BEFORE: CLAYTON, KELLER, AND MAZE, JUDGES. KELLER, JUDGE: Stacy Webb (Webb) appeals from a jury verdict in favor of Clay Mohon (Mohon). On appeal, Webb argues that the trial court erred in denying her motions for directed verdict and for judgment notwithstanding the verdict because that verdict was not supported by the evidence. Mohon argues that sufficient evidence supported the jury's verdict and the trial court's denials of Webb's motions were not erroneous. Having reviewed the record and the arguments of the parties, we affirm.

FACTS

Mohon leased approximately fifty-five acres of farm land and a tobacco barn (the barn) from Webb for $5,000 per year. There were two mobile homes and a stable/tobacco cleaning barn (the stable) on the property near the barn, which were not covered by Mohon's lease. One of the mobile homes (the residence) was occupied by another of Webb's tenants, Edgar Samples (Samples). The other mobile home (the storage trailer) was not occupied but was used for storage.

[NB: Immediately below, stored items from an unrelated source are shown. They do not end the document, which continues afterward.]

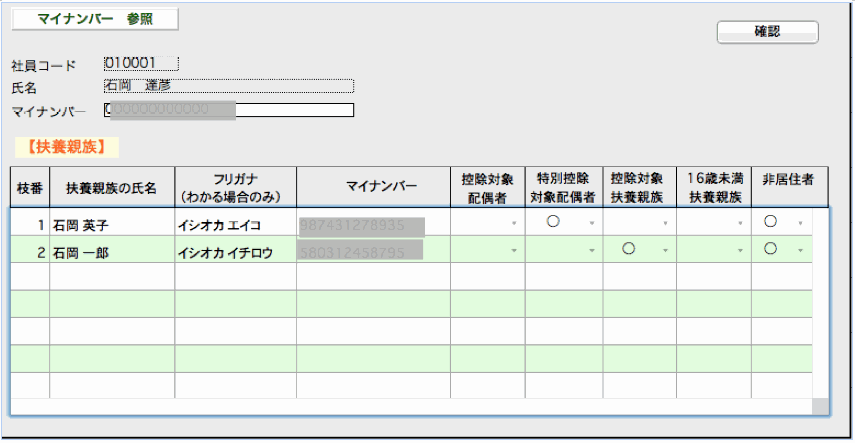Toggle row 1 特別控除対象配偶者 circle mark
Screen dimensions: 855x443
click(553, 222)
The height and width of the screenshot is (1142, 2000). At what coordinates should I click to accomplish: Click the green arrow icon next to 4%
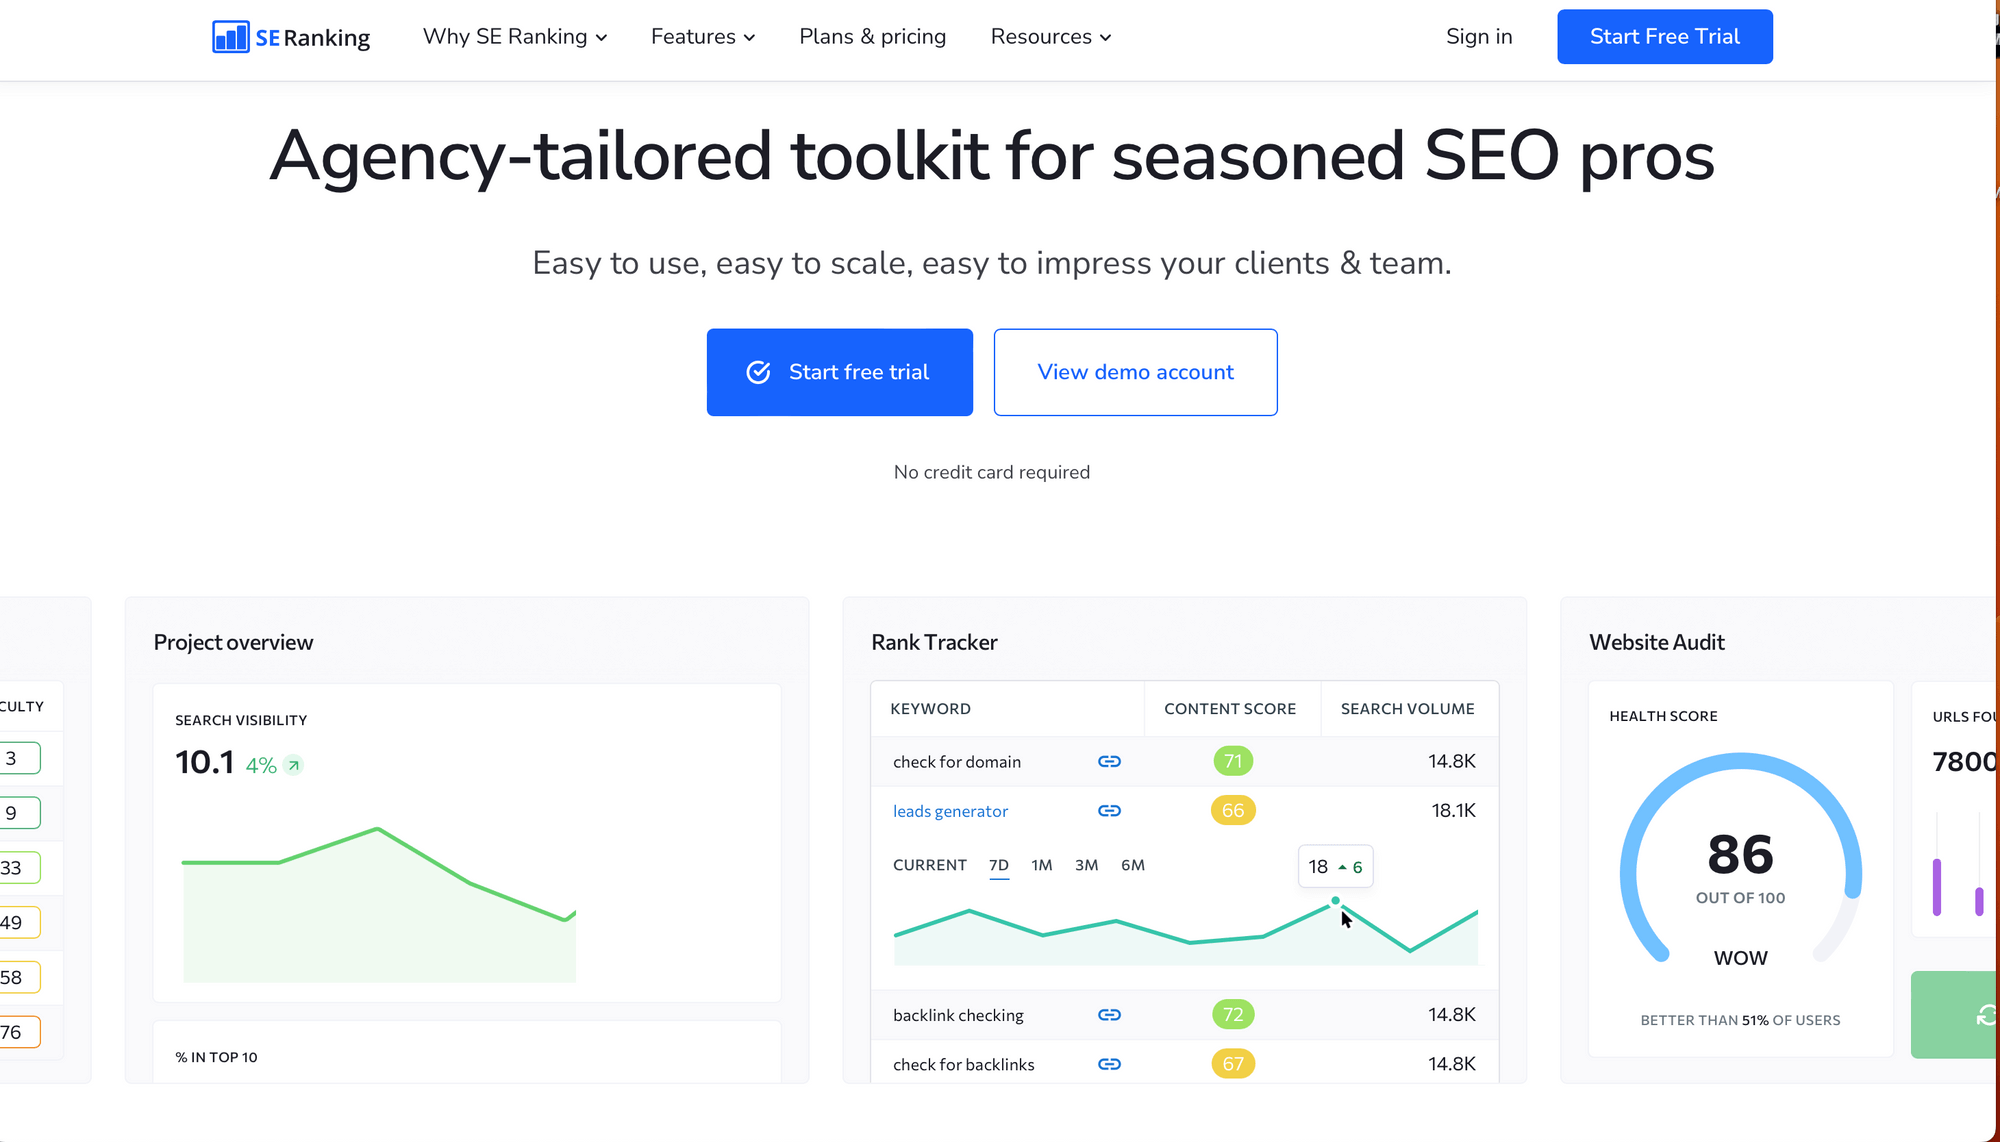click(x=293, y=766)
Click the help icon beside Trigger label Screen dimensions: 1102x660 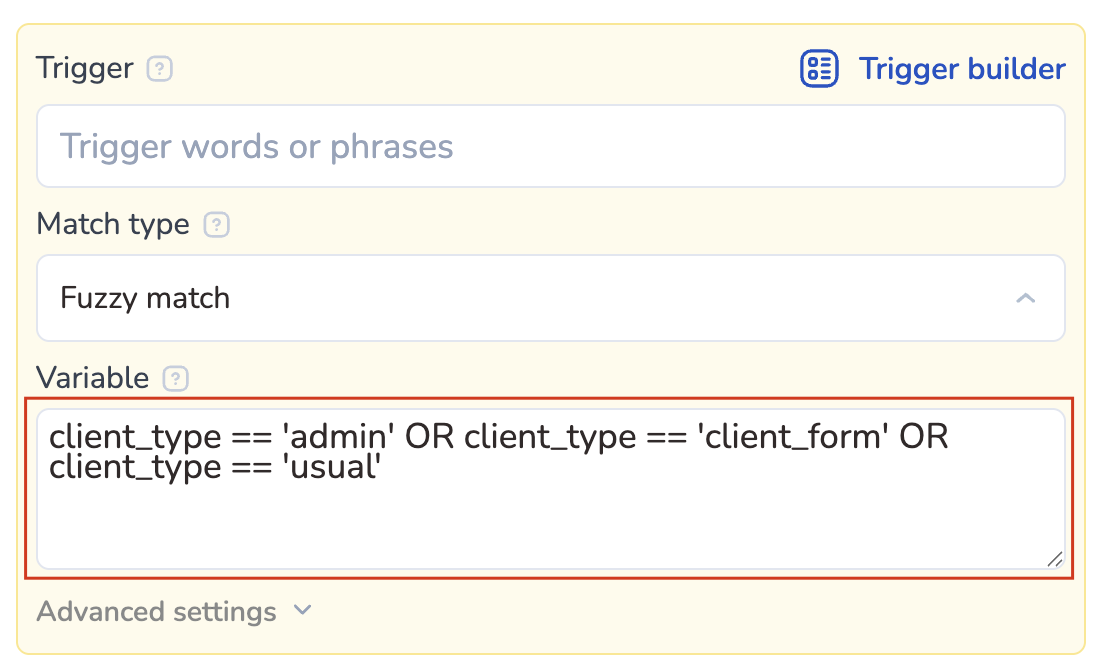(160, 70)
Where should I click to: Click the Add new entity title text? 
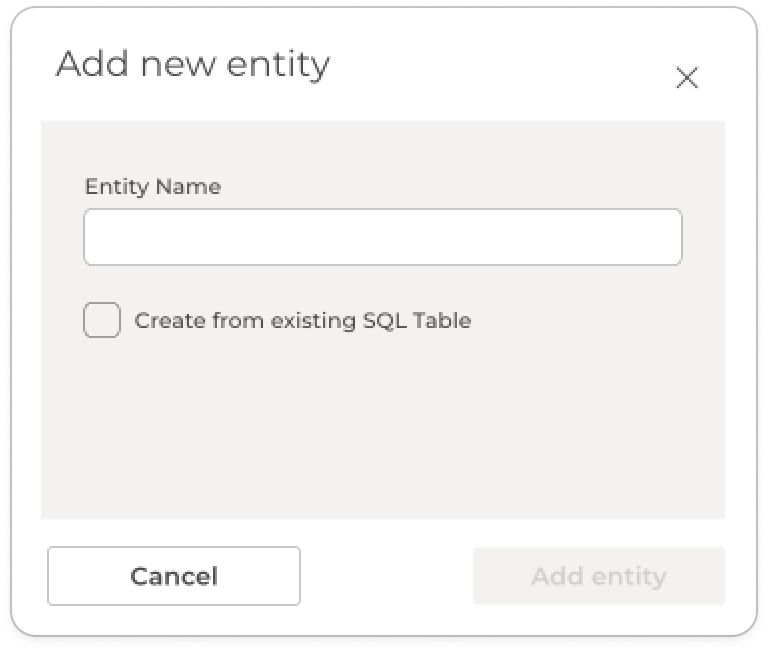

During the period that he leased the property, Mohon, who had made similar conversions in the past, sought and received permission from Webb to convert the barn from a burley tobacco barn to a dark fire barn. In a dark fire barn tobacco is smoke cured by setting and maintaining fires (dark fires) in trenches along the floor of the barn. To convert the barn from a burley tobacco to a dark fire barn, Mohon replaced the barn doors and attached metal to the outside and plastic to the inside of the barn to seal it.

In mid-September 2008, Mohon started dark fires in the barn to begin curing the tobacco he had harvested. Mohon lit and tended the fires as he had in the past, and he received assistance from the farm manager, "Artie" Parrett (Parrett), who checked on the barn frequently.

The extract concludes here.